##### Supplied records

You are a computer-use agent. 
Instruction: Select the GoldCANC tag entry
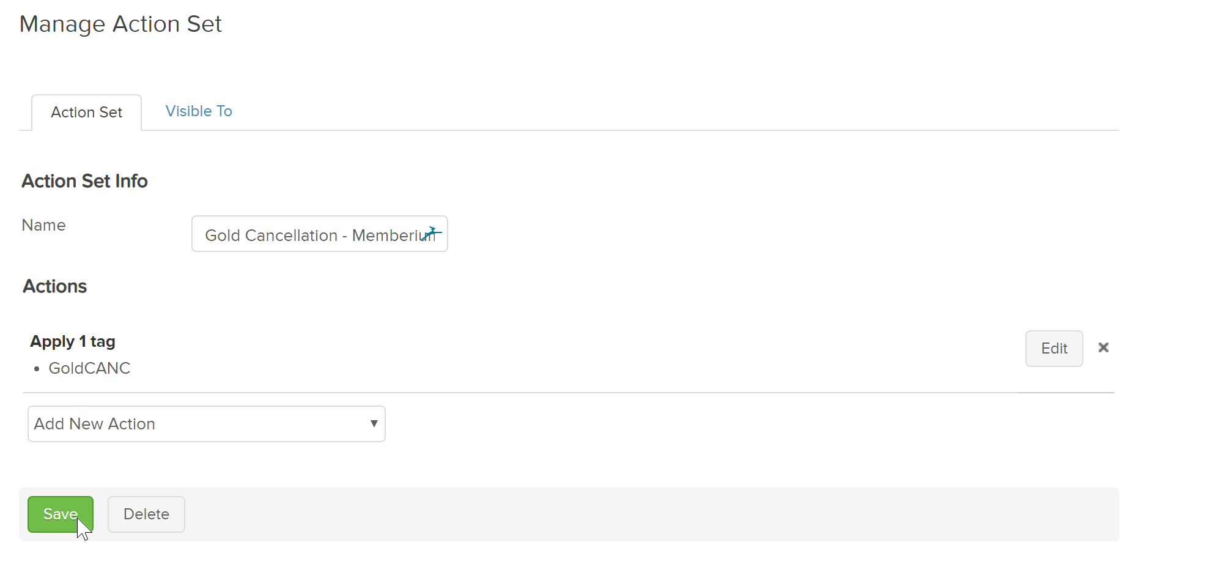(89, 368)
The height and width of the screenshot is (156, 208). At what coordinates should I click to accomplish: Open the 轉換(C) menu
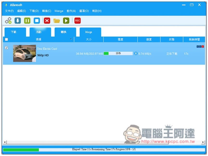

##########
##### Supplied records

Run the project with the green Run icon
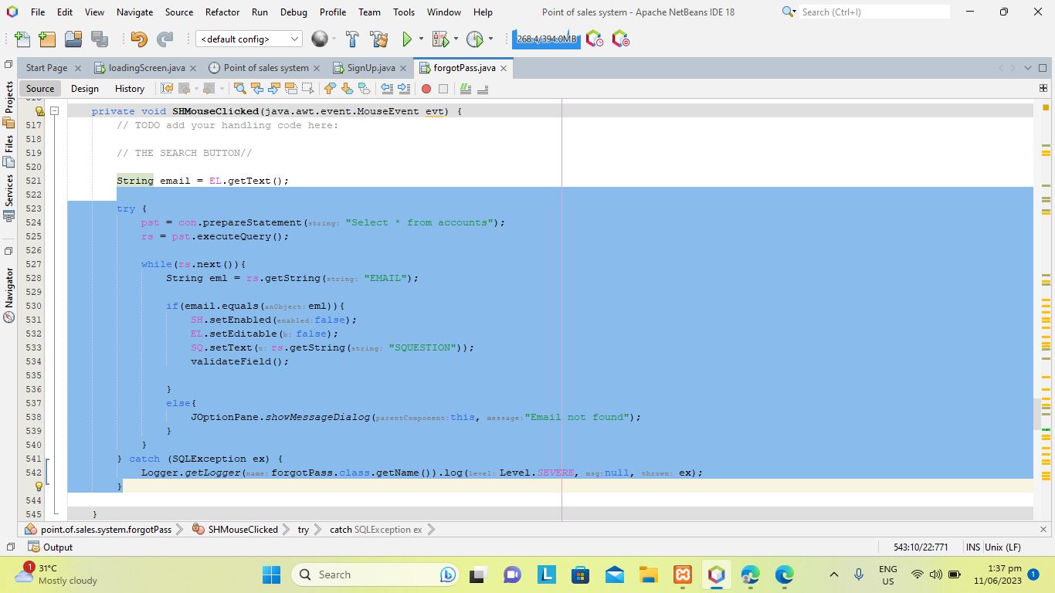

##########

* Task directions:
Set down exactly the lines above, from the line containing "Instruction: Select the GoldCANC tag entry" through the line containing "The height and". Skip the pictures.

* Task output:
Instruction: Select the GoldCANC tag entry
(89, 368)
The height and width of the screenshot is (156, 208). At what coordinates should I click to accomplish: Open the 轉換(C) menu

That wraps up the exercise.